Required work >> Quote every entry word for word.

Source information >>
------
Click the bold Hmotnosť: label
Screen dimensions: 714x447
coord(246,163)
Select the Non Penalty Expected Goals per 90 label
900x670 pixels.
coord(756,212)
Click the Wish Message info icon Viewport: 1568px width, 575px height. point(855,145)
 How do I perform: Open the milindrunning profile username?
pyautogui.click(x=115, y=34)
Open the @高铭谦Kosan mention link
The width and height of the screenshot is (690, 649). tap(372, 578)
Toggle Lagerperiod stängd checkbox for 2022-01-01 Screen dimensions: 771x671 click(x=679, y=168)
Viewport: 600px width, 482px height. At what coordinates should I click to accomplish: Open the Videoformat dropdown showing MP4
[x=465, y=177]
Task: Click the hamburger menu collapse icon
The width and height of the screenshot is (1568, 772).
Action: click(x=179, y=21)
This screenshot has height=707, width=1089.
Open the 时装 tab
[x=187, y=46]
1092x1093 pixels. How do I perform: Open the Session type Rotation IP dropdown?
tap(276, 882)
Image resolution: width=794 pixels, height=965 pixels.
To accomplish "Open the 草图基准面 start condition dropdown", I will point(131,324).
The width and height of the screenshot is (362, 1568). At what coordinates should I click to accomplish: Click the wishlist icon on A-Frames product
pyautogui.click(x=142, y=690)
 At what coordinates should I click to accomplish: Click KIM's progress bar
------
Answer space >>
Click the bold Hmotnosť: label
Screen dimensions: 714x447
coord(246,163)
Select the Non Penalty Expected Goals per 90 label
900x670 pixels.
coord(756,212)
Click the Wish Message info icon Viewport: 1568px width, 575px height. point(855,145)
 How do I perform: Open the milindrunning profile username?
pyautogui.click(x=115, y=34)
Open the @高铭谦Kosan mention link
The width and height of the screenshot is (690, 649). tap(372, 578)
Toggle Lagerperiod stängd checkbox for 2022-01-01 Screen dimensions: 771x671 click(x=679, y=168)
Viewport: 600px width, 482px height. At what coordinates should I click to accomplish: Open the Videoformat dropdown showing MP4
[x=465, y=177]
Task: Click the hamburger menu collapse icon
The width and height of the screenshot is (1568, 772).
Action: click(x=179, y=21)
This screenshot has height=707, width=1089.
Open the 时装 tab
[x=187, y=46]
1092x1093 pixels. How do I perform: Open the Session type Rotation IP dropdown?
tap(276, 882)
Image resolution: width=794 pixels, height=965 pixels.
To accomplish "Open the 草图基准面 start condition dropdown", I will point(131,324).
The width and height of the screenshot is (362, 1568). At what coordinates should I click to accomplish: Click the wishlist icon on A-Frames product
pyautogui.click(x=142, y=690)
 At what coordinates should I click to accomplish: Click KIM's progress bar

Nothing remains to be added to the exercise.